Despite the summer protests, things do not seem much changed here from when I left in June. The cabinet adopted a report recommending changes stimulated by the protests; some think it’s inadequate, some it’s a step forward. People are debating that, as well as the wisdom of exchanging a thousand Palestinian prisoners (including terrorists) for one kidnapped soldier; whether to try to pre-empt Iran’s nuclear program with an air attack, if that is even possible; how much to push for peace with the Palestinians now that they have made their (failed) bid for unilateral recognition by the UN, and Hamas and Fatah have joined hands again; and so on.

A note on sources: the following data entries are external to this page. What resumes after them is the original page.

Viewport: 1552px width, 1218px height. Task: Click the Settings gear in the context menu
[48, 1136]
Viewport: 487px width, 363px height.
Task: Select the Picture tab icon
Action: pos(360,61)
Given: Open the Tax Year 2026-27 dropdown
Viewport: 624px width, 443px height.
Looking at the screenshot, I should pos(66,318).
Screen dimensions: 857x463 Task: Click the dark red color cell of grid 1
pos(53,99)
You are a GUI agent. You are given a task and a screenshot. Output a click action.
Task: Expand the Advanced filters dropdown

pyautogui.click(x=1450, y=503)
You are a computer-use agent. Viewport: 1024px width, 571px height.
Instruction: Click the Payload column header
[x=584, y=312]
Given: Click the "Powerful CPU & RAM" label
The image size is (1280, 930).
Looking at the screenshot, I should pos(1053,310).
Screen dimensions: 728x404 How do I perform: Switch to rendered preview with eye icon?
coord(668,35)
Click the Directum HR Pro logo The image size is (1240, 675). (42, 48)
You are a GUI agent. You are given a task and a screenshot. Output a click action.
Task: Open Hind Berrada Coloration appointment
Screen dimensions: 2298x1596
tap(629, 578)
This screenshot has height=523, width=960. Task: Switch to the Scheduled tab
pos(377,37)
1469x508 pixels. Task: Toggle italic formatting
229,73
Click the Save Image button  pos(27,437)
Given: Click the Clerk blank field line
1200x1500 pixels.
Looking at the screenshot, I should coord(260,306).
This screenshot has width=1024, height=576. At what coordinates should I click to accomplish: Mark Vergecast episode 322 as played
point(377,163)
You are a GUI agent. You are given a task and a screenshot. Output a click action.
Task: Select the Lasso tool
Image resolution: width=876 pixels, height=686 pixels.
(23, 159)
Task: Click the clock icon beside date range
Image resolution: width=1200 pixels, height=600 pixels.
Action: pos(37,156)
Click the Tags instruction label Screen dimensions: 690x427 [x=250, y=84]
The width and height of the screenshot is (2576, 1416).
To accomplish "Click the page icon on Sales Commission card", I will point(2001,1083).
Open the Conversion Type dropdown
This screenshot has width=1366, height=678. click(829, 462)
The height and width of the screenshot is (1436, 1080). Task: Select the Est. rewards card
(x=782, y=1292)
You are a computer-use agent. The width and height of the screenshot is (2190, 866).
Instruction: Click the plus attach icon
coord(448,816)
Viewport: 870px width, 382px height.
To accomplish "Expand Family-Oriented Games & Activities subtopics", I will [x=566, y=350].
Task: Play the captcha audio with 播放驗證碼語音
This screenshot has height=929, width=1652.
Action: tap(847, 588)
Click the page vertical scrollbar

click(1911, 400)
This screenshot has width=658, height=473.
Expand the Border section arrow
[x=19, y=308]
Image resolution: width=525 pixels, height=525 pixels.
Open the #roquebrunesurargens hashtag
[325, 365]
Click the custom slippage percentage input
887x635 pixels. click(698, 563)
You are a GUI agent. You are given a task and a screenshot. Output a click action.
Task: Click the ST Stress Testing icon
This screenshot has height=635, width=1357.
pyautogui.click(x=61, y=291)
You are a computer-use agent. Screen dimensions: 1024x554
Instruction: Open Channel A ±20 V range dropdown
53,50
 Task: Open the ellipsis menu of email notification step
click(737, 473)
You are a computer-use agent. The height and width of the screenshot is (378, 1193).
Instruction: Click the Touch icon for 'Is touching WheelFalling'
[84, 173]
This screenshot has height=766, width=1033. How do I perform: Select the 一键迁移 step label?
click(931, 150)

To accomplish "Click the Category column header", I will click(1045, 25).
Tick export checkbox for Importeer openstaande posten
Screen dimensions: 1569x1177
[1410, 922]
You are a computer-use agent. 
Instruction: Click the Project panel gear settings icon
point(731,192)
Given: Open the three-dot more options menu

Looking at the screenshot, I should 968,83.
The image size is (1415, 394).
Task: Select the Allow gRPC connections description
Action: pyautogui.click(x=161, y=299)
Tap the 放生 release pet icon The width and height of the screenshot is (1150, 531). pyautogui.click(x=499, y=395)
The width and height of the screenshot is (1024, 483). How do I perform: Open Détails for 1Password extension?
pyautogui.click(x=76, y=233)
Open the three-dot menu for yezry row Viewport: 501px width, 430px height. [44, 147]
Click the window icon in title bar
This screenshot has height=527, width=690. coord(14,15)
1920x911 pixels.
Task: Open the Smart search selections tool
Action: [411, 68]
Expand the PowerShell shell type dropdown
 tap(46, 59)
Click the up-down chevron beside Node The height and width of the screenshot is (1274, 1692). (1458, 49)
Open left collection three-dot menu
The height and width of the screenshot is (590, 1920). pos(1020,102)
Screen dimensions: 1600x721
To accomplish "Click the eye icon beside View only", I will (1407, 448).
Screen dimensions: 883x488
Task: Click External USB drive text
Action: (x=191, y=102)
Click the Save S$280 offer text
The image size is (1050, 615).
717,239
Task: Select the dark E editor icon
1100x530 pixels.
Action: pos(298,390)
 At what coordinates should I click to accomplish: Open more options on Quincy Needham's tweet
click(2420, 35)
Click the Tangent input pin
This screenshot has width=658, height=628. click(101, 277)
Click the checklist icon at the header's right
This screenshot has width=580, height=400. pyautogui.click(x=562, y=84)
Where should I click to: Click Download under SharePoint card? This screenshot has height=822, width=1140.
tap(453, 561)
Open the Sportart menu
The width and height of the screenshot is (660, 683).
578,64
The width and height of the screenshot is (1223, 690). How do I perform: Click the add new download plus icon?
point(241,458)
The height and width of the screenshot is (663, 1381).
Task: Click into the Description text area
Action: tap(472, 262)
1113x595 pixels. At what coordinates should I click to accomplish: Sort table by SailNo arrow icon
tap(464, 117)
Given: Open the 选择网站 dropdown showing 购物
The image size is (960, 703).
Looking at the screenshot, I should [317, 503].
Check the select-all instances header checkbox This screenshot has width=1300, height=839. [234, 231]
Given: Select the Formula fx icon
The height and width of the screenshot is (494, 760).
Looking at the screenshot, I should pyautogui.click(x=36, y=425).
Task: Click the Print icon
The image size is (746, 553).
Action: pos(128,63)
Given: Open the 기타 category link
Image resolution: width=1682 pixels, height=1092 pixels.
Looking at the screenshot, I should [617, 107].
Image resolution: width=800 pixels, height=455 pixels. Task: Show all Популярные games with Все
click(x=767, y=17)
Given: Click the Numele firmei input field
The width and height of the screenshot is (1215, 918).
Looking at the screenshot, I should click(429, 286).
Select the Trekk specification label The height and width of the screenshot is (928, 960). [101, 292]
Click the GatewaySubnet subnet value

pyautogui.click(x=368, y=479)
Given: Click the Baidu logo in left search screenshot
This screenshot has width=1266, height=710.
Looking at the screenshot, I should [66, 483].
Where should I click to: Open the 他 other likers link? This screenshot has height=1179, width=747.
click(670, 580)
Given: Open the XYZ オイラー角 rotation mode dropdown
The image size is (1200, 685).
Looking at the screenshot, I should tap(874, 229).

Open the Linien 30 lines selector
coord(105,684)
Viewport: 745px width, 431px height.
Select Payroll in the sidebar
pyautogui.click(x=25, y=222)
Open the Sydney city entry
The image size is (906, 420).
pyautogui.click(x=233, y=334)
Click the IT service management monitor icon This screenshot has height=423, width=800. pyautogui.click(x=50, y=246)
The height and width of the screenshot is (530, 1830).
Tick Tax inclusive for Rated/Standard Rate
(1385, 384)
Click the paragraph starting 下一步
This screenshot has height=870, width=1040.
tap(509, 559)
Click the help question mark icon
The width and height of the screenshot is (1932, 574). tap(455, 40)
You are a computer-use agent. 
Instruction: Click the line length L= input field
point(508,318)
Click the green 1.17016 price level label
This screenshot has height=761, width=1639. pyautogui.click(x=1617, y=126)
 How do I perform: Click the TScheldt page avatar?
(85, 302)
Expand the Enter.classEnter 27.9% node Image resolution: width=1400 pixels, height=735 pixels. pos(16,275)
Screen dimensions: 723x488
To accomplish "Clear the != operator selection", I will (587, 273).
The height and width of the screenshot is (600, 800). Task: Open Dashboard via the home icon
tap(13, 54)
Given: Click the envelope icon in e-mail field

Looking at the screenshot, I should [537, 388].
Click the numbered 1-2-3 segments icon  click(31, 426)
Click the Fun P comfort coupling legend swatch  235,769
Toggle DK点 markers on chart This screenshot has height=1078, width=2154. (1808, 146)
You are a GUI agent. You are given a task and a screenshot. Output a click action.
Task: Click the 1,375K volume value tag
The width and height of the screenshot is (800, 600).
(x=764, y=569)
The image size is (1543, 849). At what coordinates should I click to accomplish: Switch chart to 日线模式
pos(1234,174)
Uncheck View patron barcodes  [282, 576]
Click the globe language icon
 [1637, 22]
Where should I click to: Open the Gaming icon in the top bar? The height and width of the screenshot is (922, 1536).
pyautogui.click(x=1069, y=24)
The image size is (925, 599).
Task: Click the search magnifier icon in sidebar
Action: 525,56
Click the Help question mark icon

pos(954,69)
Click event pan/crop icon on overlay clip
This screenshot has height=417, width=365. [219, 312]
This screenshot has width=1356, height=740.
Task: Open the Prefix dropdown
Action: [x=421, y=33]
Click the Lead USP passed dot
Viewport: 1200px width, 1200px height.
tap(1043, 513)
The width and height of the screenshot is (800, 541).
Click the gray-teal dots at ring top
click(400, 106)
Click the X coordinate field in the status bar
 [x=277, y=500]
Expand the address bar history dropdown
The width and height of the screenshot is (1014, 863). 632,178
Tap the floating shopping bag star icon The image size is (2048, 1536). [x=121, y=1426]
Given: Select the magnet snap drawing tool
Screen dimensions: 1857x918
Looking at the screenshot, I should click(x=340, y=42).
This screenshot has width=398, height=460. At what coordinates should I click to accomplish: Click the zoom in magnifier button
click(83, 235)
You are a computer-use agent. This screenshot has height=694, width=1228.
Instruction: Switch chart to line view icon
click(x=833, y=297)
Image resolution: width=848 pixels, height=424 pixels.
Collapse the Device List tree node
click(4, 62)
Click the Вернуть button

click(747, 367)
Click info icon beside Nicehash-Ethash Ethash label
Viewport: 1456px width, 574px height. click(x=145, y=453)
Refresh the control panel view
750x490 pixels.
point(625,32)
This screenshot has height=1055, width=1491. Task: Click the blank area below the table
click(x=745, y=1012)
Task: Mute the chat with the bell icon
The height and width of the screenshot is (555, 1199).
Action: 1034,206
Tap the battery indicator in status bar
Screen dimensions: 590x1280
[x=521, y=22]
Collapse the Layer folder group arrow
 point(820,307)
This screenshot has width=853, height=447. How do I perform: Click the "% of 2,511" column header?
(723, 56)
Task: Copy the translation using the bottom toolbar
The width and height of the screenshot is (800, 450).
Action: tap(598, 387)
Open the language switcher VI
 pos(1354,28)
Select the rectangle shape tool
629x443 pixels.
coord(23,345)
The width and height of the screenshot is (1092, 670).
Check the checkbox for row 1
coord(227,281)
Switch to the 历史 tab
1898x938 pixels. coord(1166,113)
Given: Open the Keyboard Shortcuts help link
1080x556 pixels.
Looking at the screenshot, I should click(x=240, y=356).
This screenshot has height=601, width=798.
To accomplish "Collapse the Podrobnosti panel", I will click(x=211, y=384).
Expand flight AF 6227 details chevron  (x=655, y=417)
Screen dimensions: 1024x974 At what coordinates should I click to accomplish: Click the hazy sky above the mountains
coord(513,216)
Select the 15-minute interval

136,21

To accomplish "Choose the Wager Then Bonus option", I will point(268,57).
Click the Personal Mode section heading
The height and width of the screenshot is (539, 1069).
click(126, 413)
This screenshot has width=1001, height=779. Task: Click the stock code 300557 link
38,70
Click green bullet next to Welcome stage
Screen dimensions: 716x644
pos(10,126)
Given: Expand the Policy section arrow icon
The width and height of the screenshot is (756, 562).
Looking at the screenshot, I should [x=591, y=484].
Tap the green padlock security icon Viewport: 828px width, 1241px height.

There seems to be a consensus here that the vast uncertainties of the “Arab Spring”— brutality in Syria, ongoing troubles in Egypt, questions about the new Libya, and so on—make this a good time to watch and wait.

The young doctors are on strike and may be punished or forced to go back to work by court order. Arguments abound as always (two Jews, three arguments). The secular Jews at least seem pretty pessimistic, but the believers, even the Conservative Jews of the Schechter Institute and its network, do not. Life goes on for everyone in this dynamic and creative society, even the Arab-Israelis who never get their fair share, even the Palestinians who are sorely oppressed by Israel and by the intransigence and incompetence of their own leadership. Investment and technology are slowly improving conditions. Much more needs to be done.

Yesterday I met a wise, soft-spoken, 70-ish psychologist who just decided to spend the last phase of his life promoting and teaching non-violent strategies for social movements bringing about change. May there be more like him, and may they foster equality and peace. As Rabbi Tarfon said, “It is not up to you to complete the work, but neither are you free to desist from it.” I take the long view, and I see reason to hope.